__Verfügbare Daten__

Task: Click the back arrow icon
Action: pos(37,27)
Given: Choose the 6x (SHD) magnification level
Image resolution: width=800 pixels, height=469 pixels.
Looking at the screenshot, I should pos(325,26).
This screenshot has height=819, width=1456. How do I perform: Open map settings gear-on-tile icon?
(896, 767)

==

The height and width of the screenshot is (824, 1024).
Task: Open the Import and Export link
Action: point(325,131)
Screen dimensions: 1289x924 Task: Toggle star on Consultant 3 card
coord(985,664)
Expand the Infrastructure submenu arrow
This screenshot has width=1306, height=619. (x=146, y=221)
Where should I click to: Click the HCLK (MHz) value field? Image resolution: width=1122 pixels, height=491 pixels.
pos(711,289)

--

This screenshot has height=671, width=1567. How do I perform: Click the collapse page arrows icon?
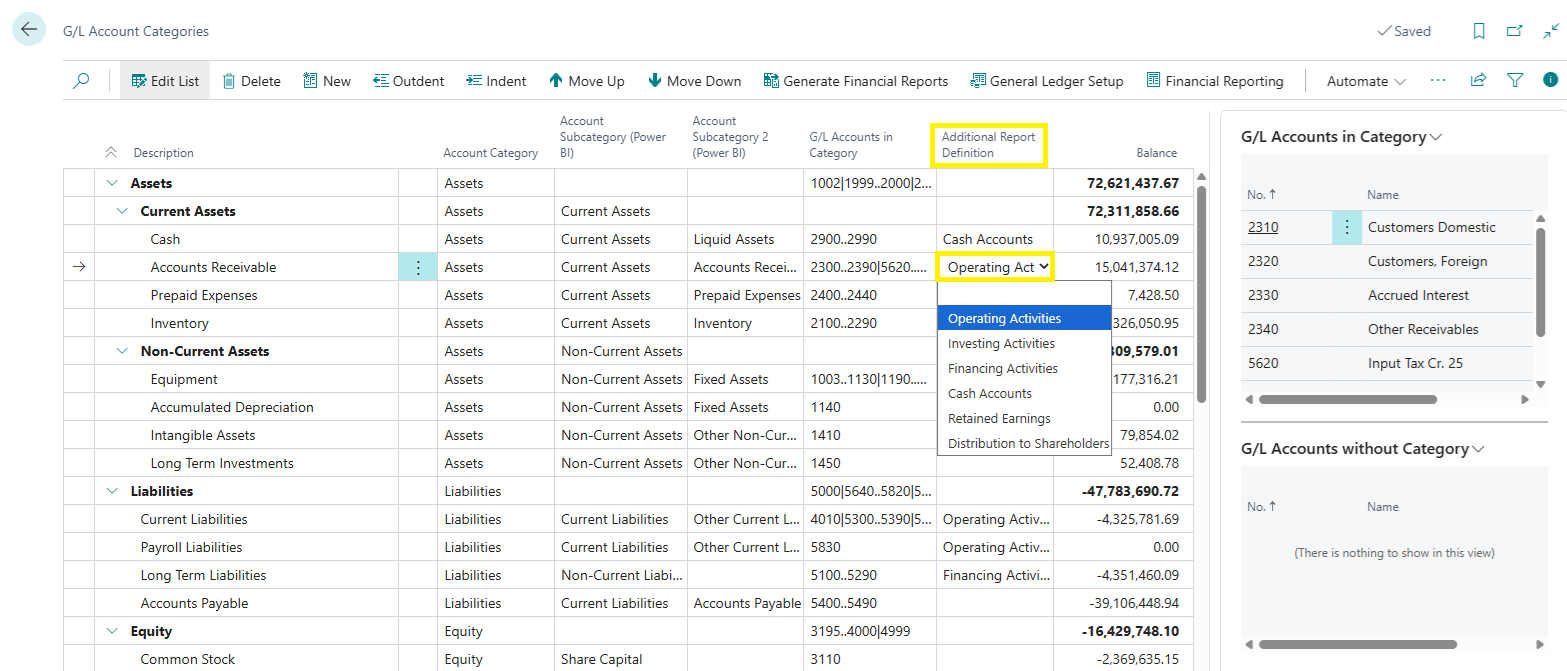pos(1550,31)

__Ziel__
Sammle alle Zeilen der Einträge, in denen das Wort "should" vorkommt.

__Ergebnis der Aufgabe__
Looking at the screenshot, I should pos(325,26).
Where should I click to: Click the HCLK (MHz) value field? Image resolution: width=1122 pixels, height=491 pixels.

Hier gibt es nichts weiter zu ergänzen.